How English Sparkling Wine is Taking the World by Storm

How English Sparkling Wine is Taking the World by Storm

Local Wine Expert Explores The Rise of English Sparkling Wine

Story by Brian Acton | Unwined Gourmet Wine + Beer

We need to talk about the “C” word: Champagne. For reasons of history, climate, and production standards, it rightly sits at the top of the sparkling wine quality hierarchy. Though the entry level price is higher than many other wine regions, I’d argue that the wines are still great values when you factor in the yields, additional labor in the vineyard and the cellar, and the aging requirements. That being said, with a roughly decade long track record to back it up, a worthy challenger has entered the ring. It’s not Cava, Prosecco, or Sekt either (though the quality here is better than ever). No, the upstart is jolly old England.

Though winemaking in England dates back to the Romans (it always does in these parts of the world), its modern incarnation was born in the 1950’s but was mainly focused on hybrid varieties like Seyval Blanc and cold weather tolerant crosses like Muller-Thurgau and Bacchus. The results weren’t really compelling. Smash cut to 1988 when an American couple, recognizing that the same band of cretaceous chalk that makes Champagne so famous runs through England (think the white cliffs of Dover), decided to plant Champagne varieties in Sussex. It was thus that Nyetimber was born and it was with their 1992 vintage release that the Champenoise were put on notice. 

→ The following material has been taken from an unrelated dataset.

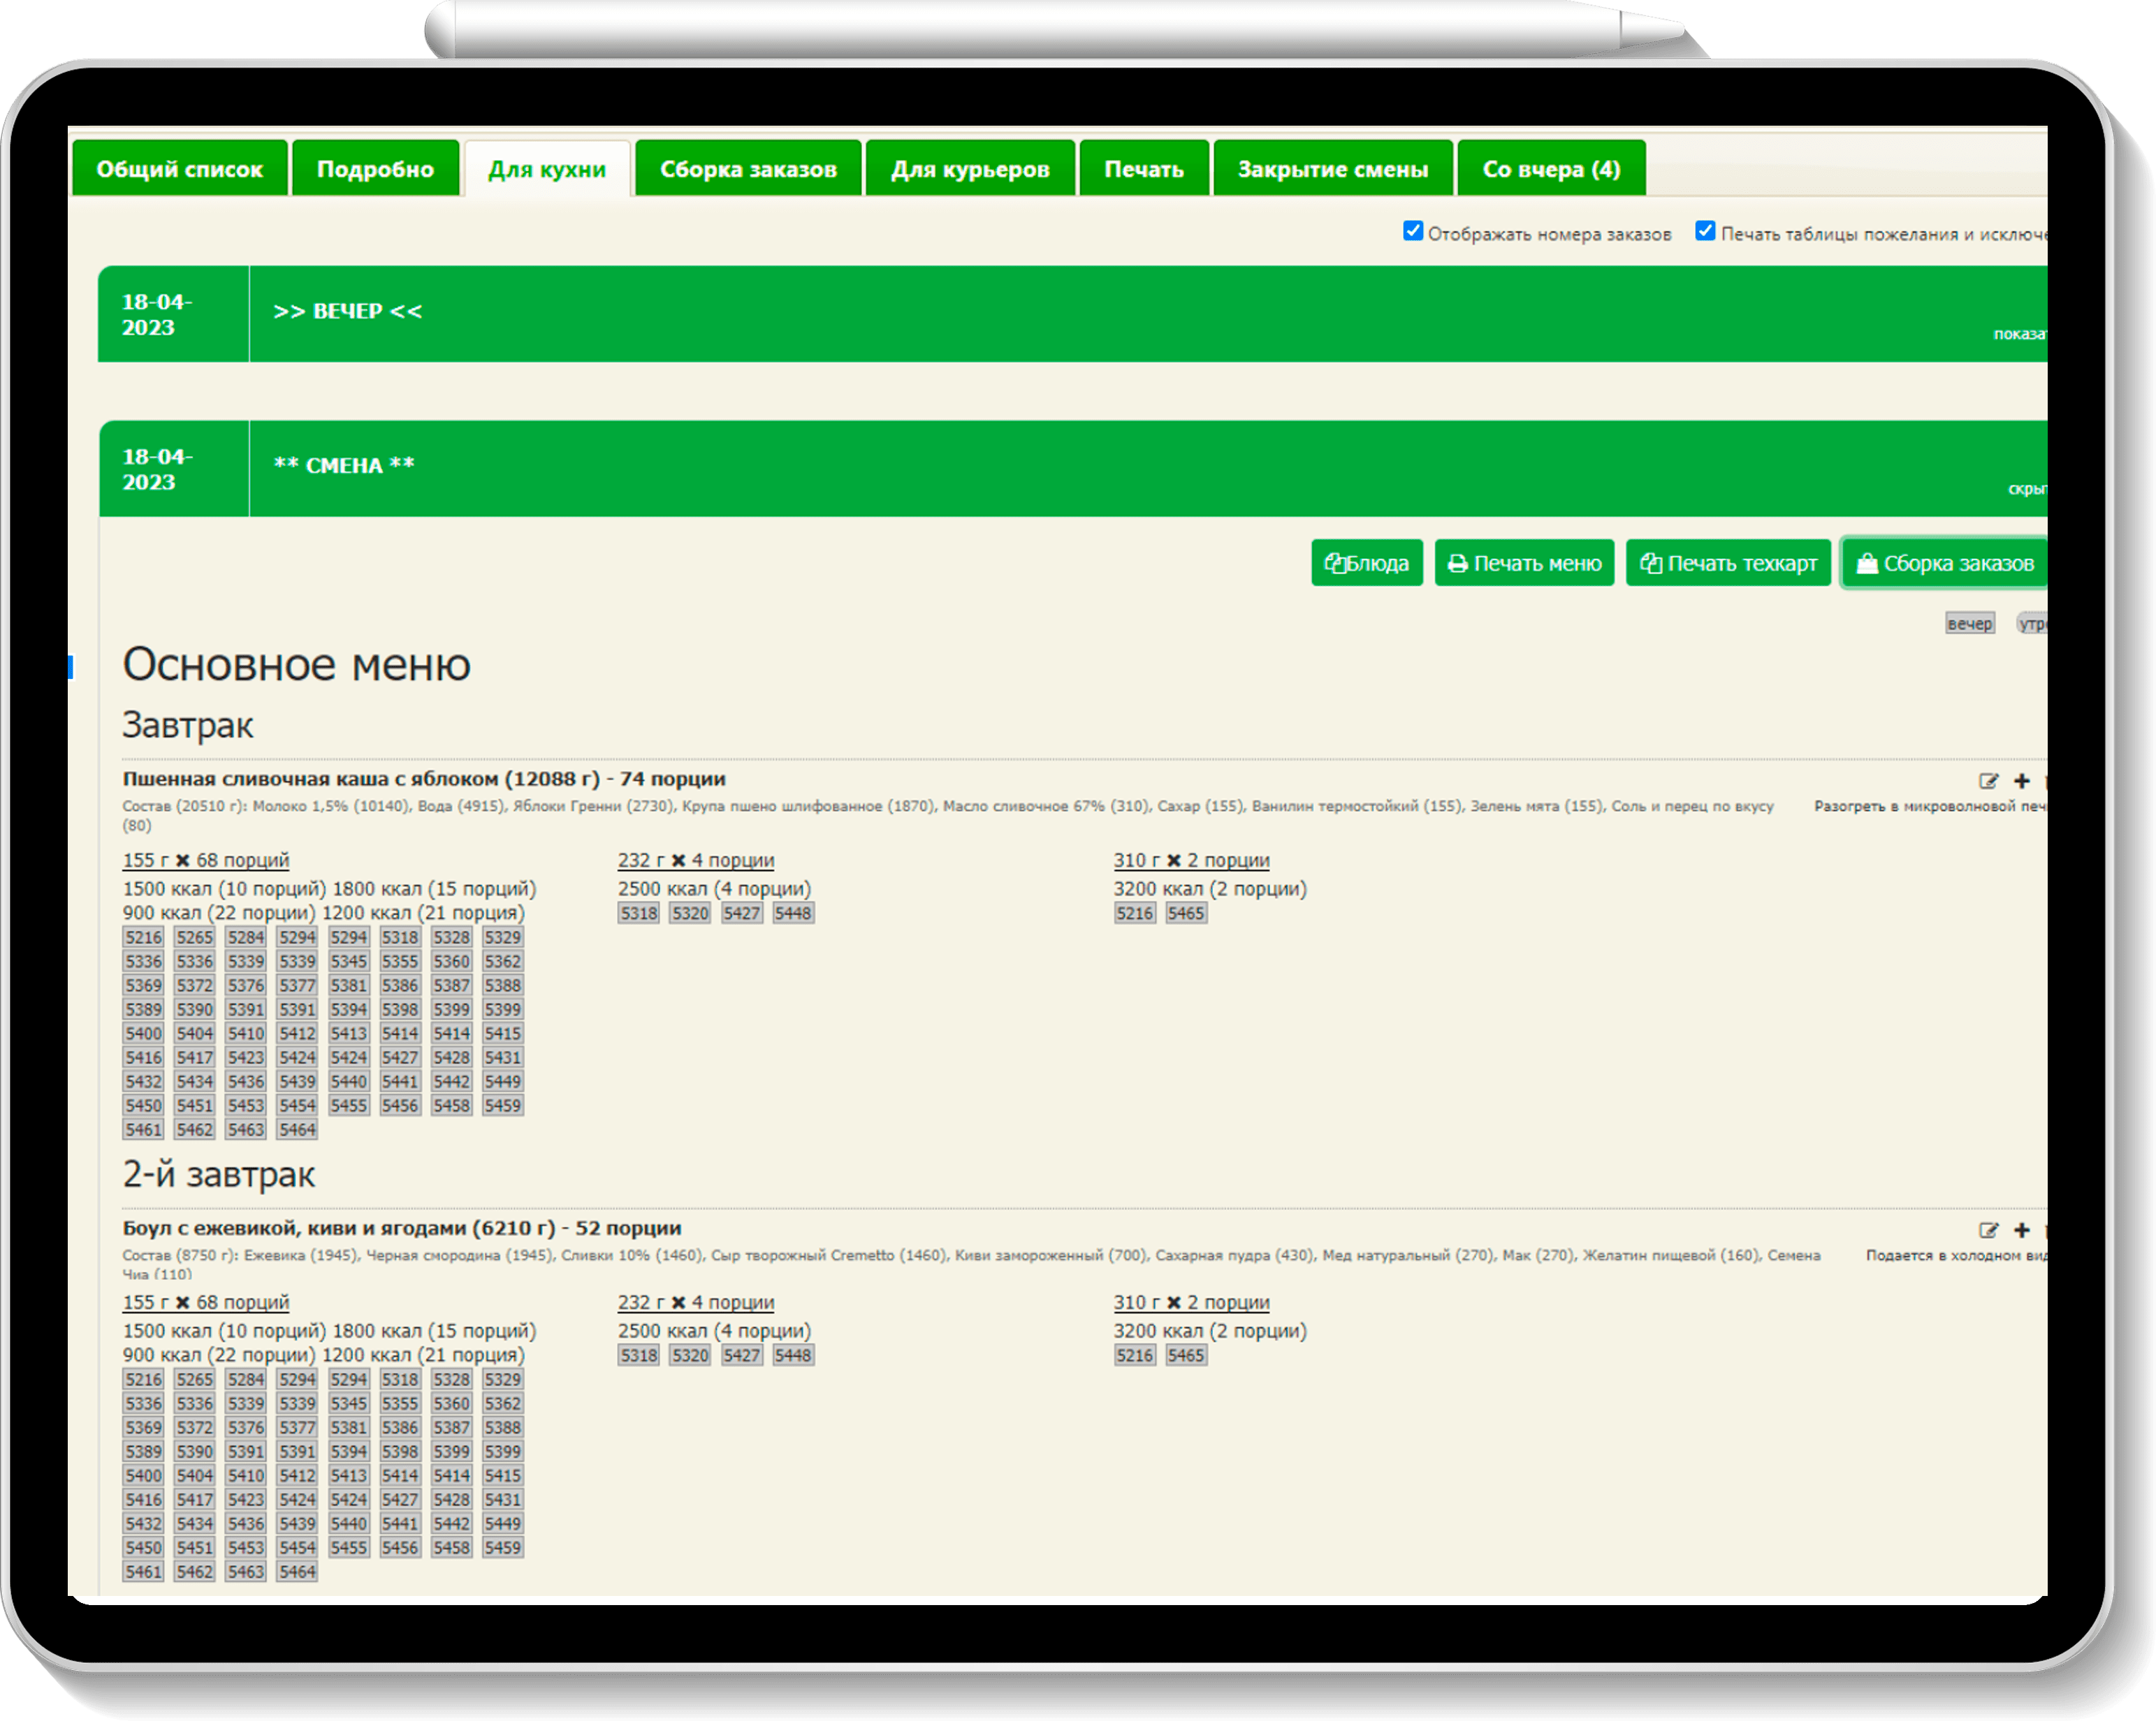Click plus icon beside Пшенная каша dish
2156x1721 pixels.
(x=2021, y=781)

It hasn’t always been smooth sailing for the English Fizz industry, however. While the raw materials are there—marginal climate and poor chalky soils—Champagne had a few hundred year head start to sort out vineyard sites and farming. The climates of these two “dueling” regions are both marginal, surely, they are not marginal in the same way, however (cooler, less hospitable climates are key for high quality sparkling wine since you want your base wine to be quite tart before it becomes sparkling). Most English vineyards sit around the 52nd parallel, a full two degrees north of Champagne, and are coastal in comparison to Champagne’s vineyards, which enjoy a relatively balmy landlocked continental climate. It is common for quality minded English producers to be unable to make wine in a given vintage and yields per acre are much lower than in Champagne, which poses its own problems for sparkling wine production. In a good year, the total bottles of English bubbles produced are amazingly less than the production of Moët & Chandon alone.

Production issues aside, in a blind tasting of sparkling wines from around the wine world, I’d wager the only one that would be mistaken for Champagne would be the English wine. To prove it, please consider the Wiston Blanc de Blancs NV ($53)—a newcomer (2008) compared to the OG Nyetimber. The Sussex based Wiston is the project of the Goring family, who have tended the estate since 1743 and have a history in Sussex dating back even farther. While the backstory conjures images of landed gentry and one would assume that their winery is a “spare no expense” production, the reality of a “land rich, cash poor” family is much different. The winery facility itself was, until very recently, used for turkey processing. In fact, the whole winemaking project was underwritten by the sale of a herd of dairy cows.

The production facility may sound cobbled together, but it is the right blend of traditional modern. Wiston possesses one of four old school manual Coquard presses outside of Champagne and utilizes barrels of various sizes and ages for fermentation and aging, but keeps their reserve wines in stainless steel, following the solera method. The resulting wine, derived 100% from lean and racy Chardonnay, is a beautiful blend of reductive and oxidative styles. The wine shows notes of white flowers, baked apple pastry, hazelnuts and Guernsey cream—all freshened up by the characteristic “stiff upper lip” vein of expressive acidity on the finish.  This haunting wine will pair with everything from fresh shellfish to more substantial dishes like roast chicken, or anything in a cream sauce.